Rebel's son not among Chechens deported from Egypt
The rights group expressed concern on Wednesday that 22-year-old Maskhud Abdullaev would be tortured if sent back to Russia. He is the son of Supyan Abdullaev, the leader of an armed Chechen group opposed to Moscow's control of the region.
Maskhud's uncle, Ruslan Abdullaev, told Reuters in Cairo Maskhud and another student, identified by Amnesty as Akhmad Azimov, missed their flight to Moscow because the officer transporting them to the airport drove to the wrong terminal.
Russian President Dmitry Medvedev is due in Egypt for talks on Tuesday, but Ruslan said he did not believe his nephew's deportation was linked to the visit.
The two students had been asked to buy new tickets for a later flight to Moscow, but did not have enough money, Ruslan said, adding they would probably be deported on Friday.
Speaking via a translator, Ruslan said he feared his nephew would be held hostage to put pressure on his relatives among Chechen rebels to surrender.
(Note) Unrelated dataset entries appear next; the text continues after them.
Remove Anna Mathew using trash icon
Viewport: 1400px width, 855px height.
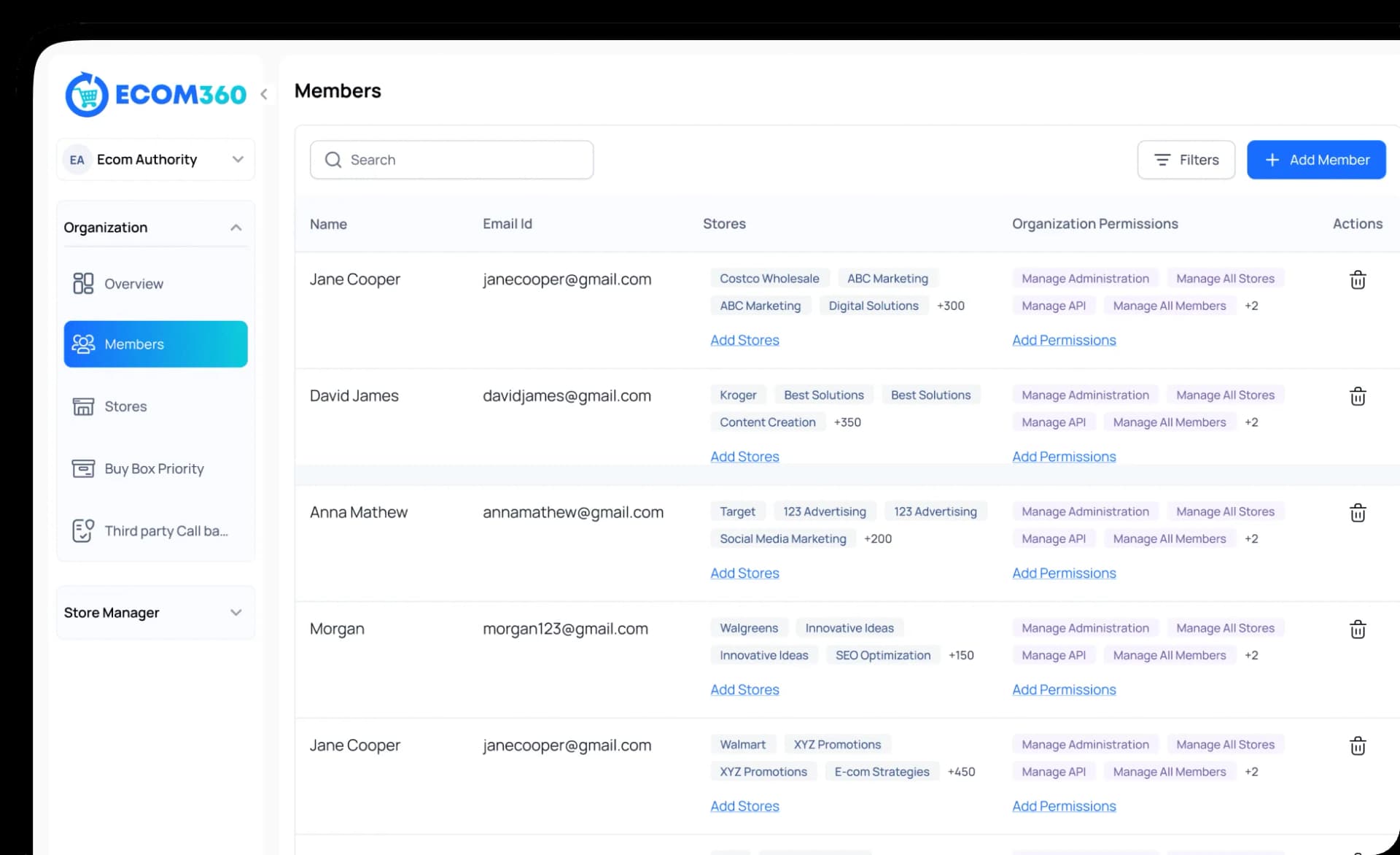tap(1357, 513)
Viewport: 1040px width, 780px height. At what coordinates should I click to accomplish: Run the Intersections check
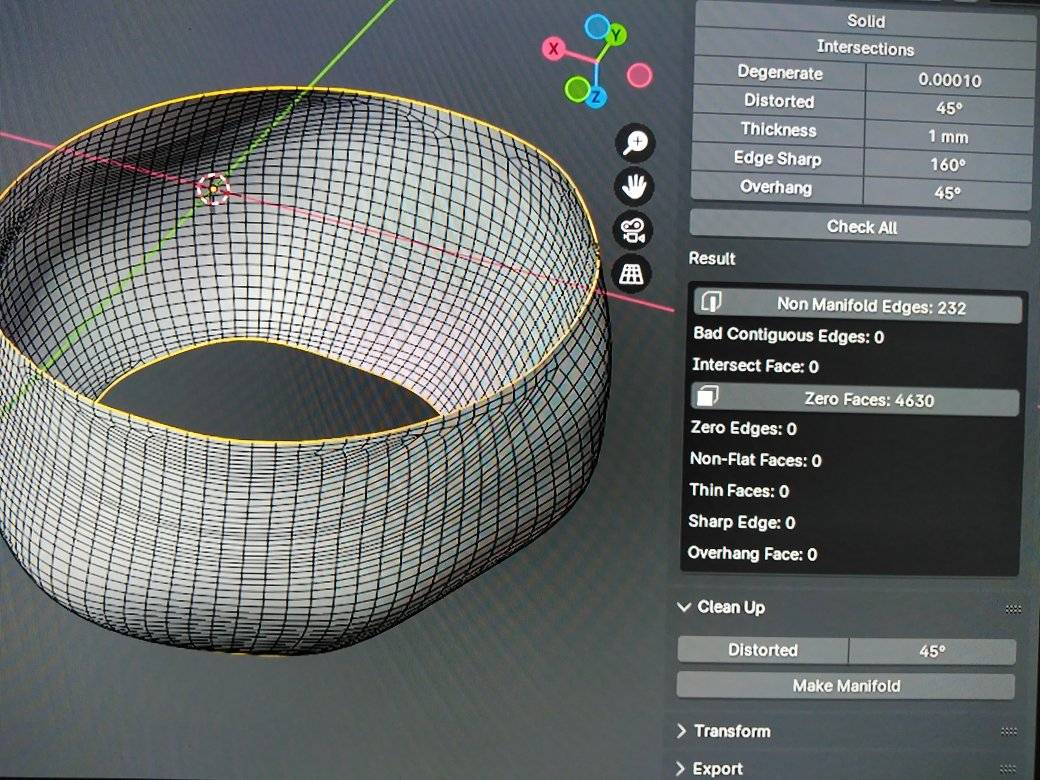pos(865,47)
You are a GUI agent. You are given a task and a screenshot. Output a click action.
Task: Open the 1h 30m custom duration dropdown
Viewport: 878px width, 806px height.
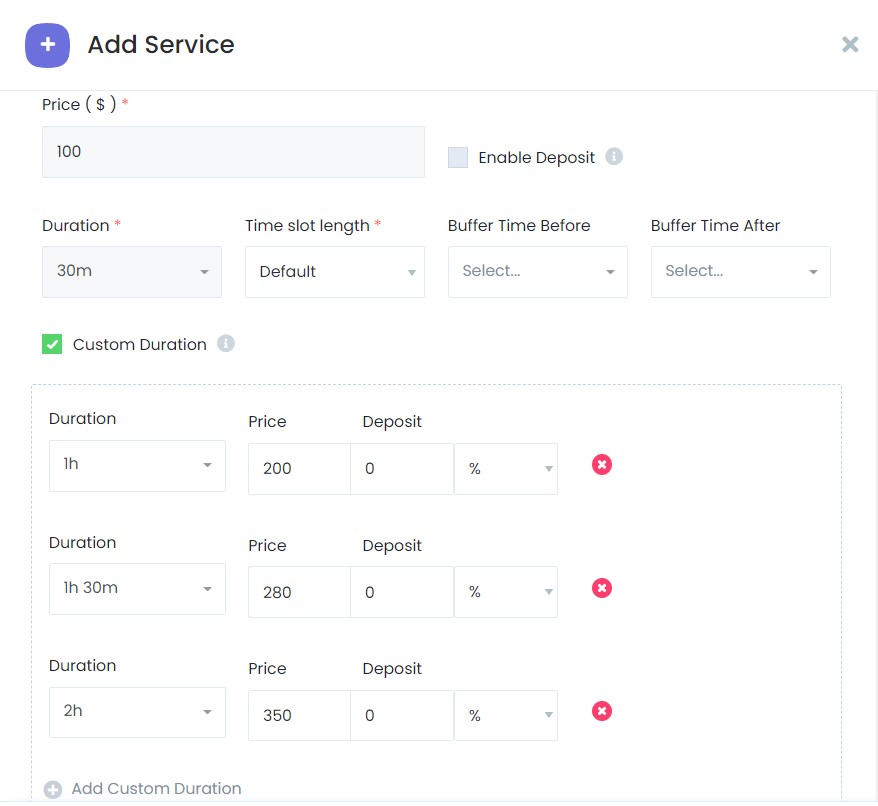pos(137,589)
"If a father, brother or cousin is in the (Chechen) resistance, the Russian authorities take a relative, a young man, a father, they take him and order the (rebel): 'Hand yourself over, or I'll kill (him),'" Ruslan said.
He added that Maskhud left Chechnya as a child and had nothing to do with the conflict there.
"He never broke the law, in Russia, Chechnya or Egypt. He has nothing to do with those things. He's just a young man studying here," Ruslan said.
The Chechens Egypt is deporting were students at Cairo's al-Azhar University and all claimed refugee status in Azerbaijan before moving to Egypt to study, according to Amnesty. They have not been allowed to fly to Azerbaijan.
Amnesty said about 35 Russian students, mainly from the provinces of Chechnya, Ingushetia and Dagestan, were arrested in May during a wave of detentions of foreign students at al-Azhar.